Unser Tag beginnt in Garching mit Interviews mit der Jury. Obwohl alle 75 Teilnehmer unterschiedliche Elektrofahrzeuge haben, gilt, dass sie alle an einer normalen Schuko-Steckdose aufgeladen werden können. Die Komfortfunktion einer Schnell-Ladung ist bei den aktuelleren Fahrzeugen möglich, entweder serienmäßig oder als Option.
Von Garching aus geht es an diesem Tag weiter nach Schwangau – 131 Kilometer, die überwunden werden wollen. Auch eine Autobahnstrecke ist wieder mit dabei. Mit durchschnittlich 130 km/h können wir natürlich nicht unseren tollen Verbrauchswert von gestern toppen. Dieser liegt heute auf der Autobahn bei 14 bis 14,7 kWh/100km - gegenüber gestern also um 5 kWh höher. Dazu kommen noch die sanften Steigungen und Gefälle, nachdem wir die Autobahn schließlich hinter uns lassen. Nach 131 Kilometern in Schwangau haben wir nur noch eine Restreichweite von 15 Kilometern.
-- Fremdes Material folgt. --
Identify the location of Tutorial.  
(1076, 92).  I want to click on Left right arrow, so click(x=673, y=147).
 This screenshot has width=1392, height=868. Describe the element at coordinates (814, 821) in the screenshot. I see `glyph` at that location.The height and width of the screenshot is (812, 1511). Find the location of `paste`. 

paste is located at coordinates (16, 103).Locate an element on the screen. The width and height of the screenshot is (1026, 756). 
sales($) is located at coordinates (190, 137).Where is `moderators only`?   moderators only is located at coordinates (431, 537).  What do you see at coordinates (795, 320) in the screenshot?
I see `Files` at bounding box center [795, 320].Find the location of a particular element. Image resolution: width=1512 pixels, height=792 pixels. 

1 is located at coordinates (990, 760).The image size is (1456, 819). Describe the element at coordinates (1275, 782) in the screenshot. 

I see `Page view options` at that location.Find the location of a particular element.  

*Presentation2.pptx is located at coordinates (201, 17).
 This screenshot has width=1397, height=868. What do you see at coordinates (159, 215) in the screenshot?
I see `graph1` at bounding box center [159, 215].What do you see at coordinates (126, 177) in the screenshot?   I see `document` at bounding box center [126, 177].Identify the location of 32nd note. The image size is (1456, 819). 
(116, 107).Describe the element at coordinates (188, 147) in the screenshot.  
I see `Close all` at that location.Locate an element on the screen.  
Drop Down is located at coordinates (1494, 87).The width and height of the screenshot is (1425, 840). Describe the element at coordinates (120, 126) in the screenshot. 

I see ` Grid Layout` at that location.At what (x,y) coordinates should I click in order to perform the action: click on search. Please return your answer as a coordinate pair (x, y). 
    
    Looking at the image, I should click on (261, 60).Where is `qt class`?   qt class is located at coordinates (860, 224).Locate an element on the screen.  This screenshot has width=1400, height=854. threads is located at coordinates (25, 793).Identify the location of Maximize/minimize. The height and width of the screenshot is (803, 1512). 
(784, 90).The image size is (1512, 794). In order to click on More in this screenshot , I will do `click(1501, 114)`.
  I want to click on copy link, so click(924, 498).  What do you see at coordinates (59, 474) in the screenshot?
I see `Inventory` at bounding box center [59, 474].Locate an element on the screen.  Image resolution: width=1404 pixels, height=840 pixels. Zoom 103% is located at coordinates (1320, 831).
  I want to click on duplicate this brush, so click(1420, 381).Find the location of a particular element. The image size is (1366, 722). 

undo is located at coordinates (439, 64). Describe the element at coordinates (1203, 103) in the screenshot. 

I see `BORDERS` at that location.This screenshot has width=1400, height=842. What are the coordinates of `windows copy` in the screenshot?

Dank der Schnell-Ladung auf einem Bauernhof ist es uns möglich in einer Stunde 100 km Reichweite nachzuladen. So ist die rechtzeitige Abfahrt zum Hotel Ressort Sonnenalp in Oftenschwang möglich. Dort endet der dritte Tag der Wave mit der Prämierung der Reichweitenprüfung. Auch wenn wir uns hier gut geschlagen haben, gibt es ein Team, das noch effizienter unterwegs war: Andrej und Jasna Pecjak des slowenischen Teams 'Metron' mit ihrem 'Metron 7' – sie stellen ihr Fahrzeug der Öffentlichkeit zum ersten Mal auf der Wave Trophy 2014 vor - gewinnen diese Prüfung. Ohne Nachladen waren sie von Wolpertshausen am Sonntag bis Montag-Abend ohne Nachladen unterwegs und haben sogar noch eine Restreichweite im Akku. Sie bekommen dafür von der Jury zehn Punkte.